The policy has led to criticism that victims were being forced to relive their trauma just to receive tax credits.
Some assessors in Scotland have refused to implement the policy.
Speaking to Holyrood’s Social Security Committee, McVey suggested the women involved could actually benefit from the “extra help and support” from the experience.
“People will be supported and shown to the various other organisations - and again this could give them an opportunity to talk about maybe something that’s happened that they never had before,” she said.
“So, it’s potentially double support there - they’re getting the money they need and maybe an outlet they might possibly need.”
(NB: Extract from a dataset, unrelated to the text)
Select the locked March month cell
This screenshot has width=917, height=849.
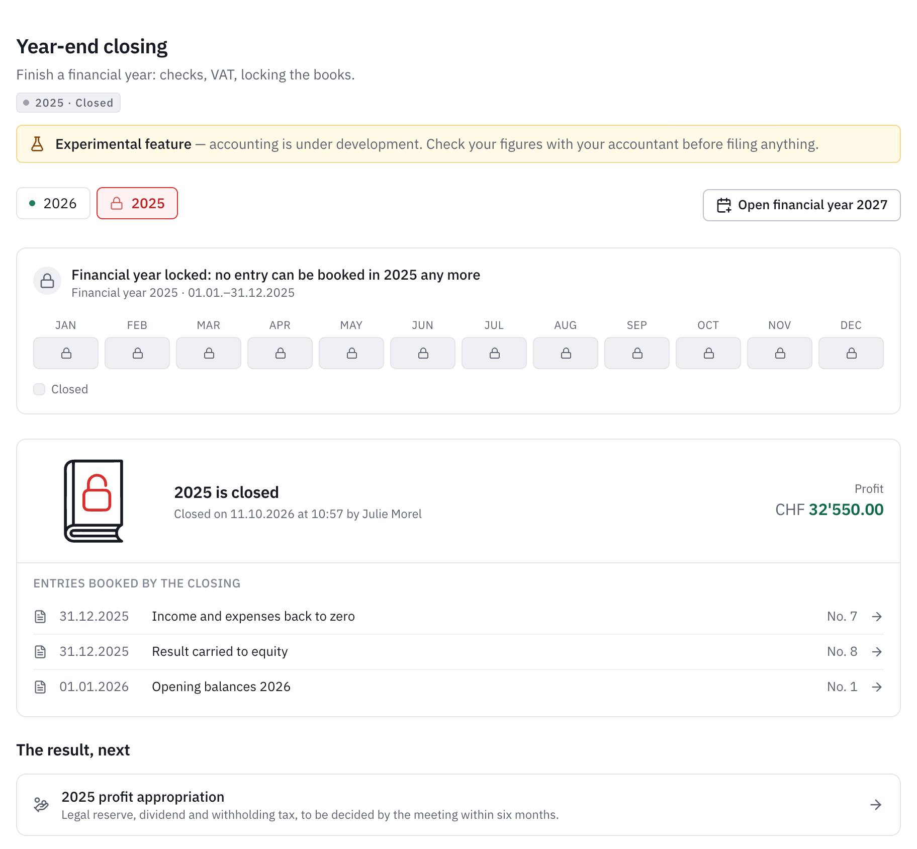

Green MSP Alison Johnstone said: “It’s potentially also invasive and upsetting if women are being forced to put on the record circumstance they wish to remain entirely private.”
McVey was heckled from the gallery for her response, and earlier after SNP MSP Ben McPherson asked McVey to apologise to those who had suffered financial hardship as a result of welfare reform, including the rollout of Universal Credit.
“I am not oblivious to people who are incredibly vulnerable or who are in need,” McVey said, adding the DWP spends £200bn a year in supporting people.
Following the meeting, Labour MSP Pauline McNeill said: “This was a disgraceful performance from a Work and Pensions Secretary who is completely out of touch with the reality of life for low income women on tax credits.
“To badge up the vile rape clause as some sort of virtuous policy to provide support is simply skin-crawling.”